OPDRACHTEN:
1. Leg alstublieft uit waarom het Trompetterkorps Bereden Wapens volgens het tekstfragment ceremoniële uniformen draagt en op de fiets optreedt.
2. Beantwoord de volgende vragen over het tekstfragment.
(a) Uit hoeveel ruiters bestaat het Cavalerie Ere-escorte?
(b) In welk jaar werd het Trompetterkorps Bereden Wapens opgericht?
(c) In welke uitmonstering reed het Ere-escorte op 15 oktober?

TEKSTFRAGMENT:
^^^^^^^^^^^^^^^^

Het Cavalerie Ere-escorte bestaat uit 25 ruiters en zet daarmee de traditie voort van de escortes door reguliere cavalerie-eenheden te paard. Na de oorlog verdwenen de paarden en werd de cavalerie gemechaniseerd. Sinds 1972 verzorgt het Cavalerie Ere-escorte weer de escorte van de Koningin op Prinsjesdag en andere gelegenheidsescortes. Op 15 oktober reed het Ere-escorte in de uitmonstering van het Regiment Huzaren Prins Alexander achter de volgkoetsen.
Het Trompetterkorps Bereden Wapens werd in 1995 opgericht. Het is ontstaan uit de dienstplichtige korpsen van cavalerie en artillerie en onderhoudt de tradities van deze wapens en die van het Regiment Wielrijders. Dit uit zich onder andere in het dragen van de ceremoniële uniformen en optredens op de fiets. Op 15 oktober trad het Trompetterkorps op in het tenue van het Regiment Huzaren van Boreel. Zij vormden samen met 11 Tankbataljon, Regiment Huzaren van Sytzama de Erewacht op Paleis Noordeinde ter uitgeleide van het stoffelijk overschot van Prins Claus.

^^^^^^^^^^^^^^^^

GETOONDE INFORMATIE:

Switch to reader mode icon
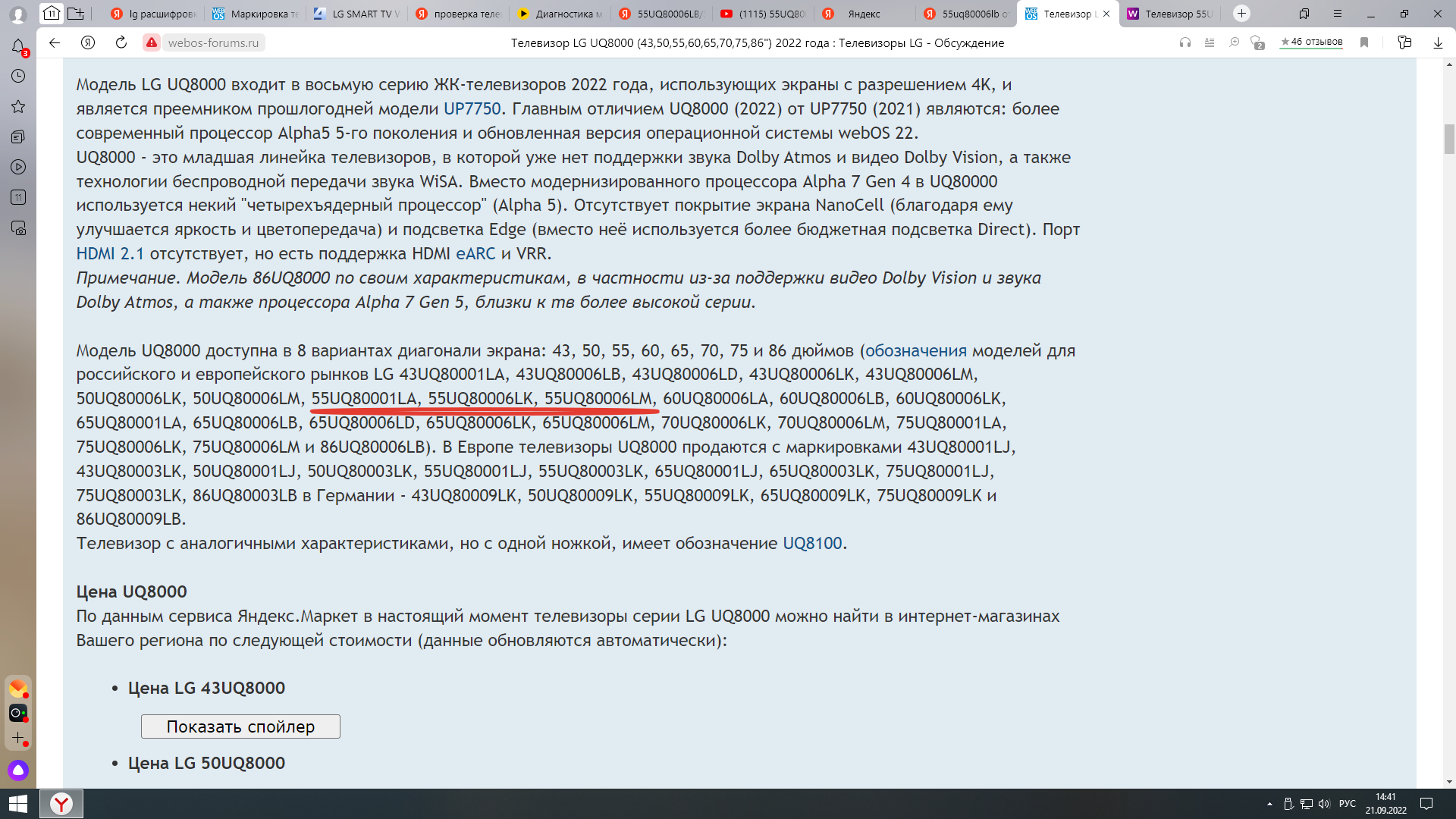 (x=1210, y=42)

^^^^^^^^^^^^^^^^

ANTWOORDEN BIJ OEFENINGEN:
1. Het korps onderhoudt de tradities van de cavalerie, de artillerie en het Regiment Wielrijders. Dat blijkt onder andere uit het dragen van de ceremoniële uniformen en uit optredens op de fiets.

2.
(a) Uit 25 ruiters.
(b) In 1995.
(c) In de uitmonstering van het Regiment Huzaren Prins Alexander.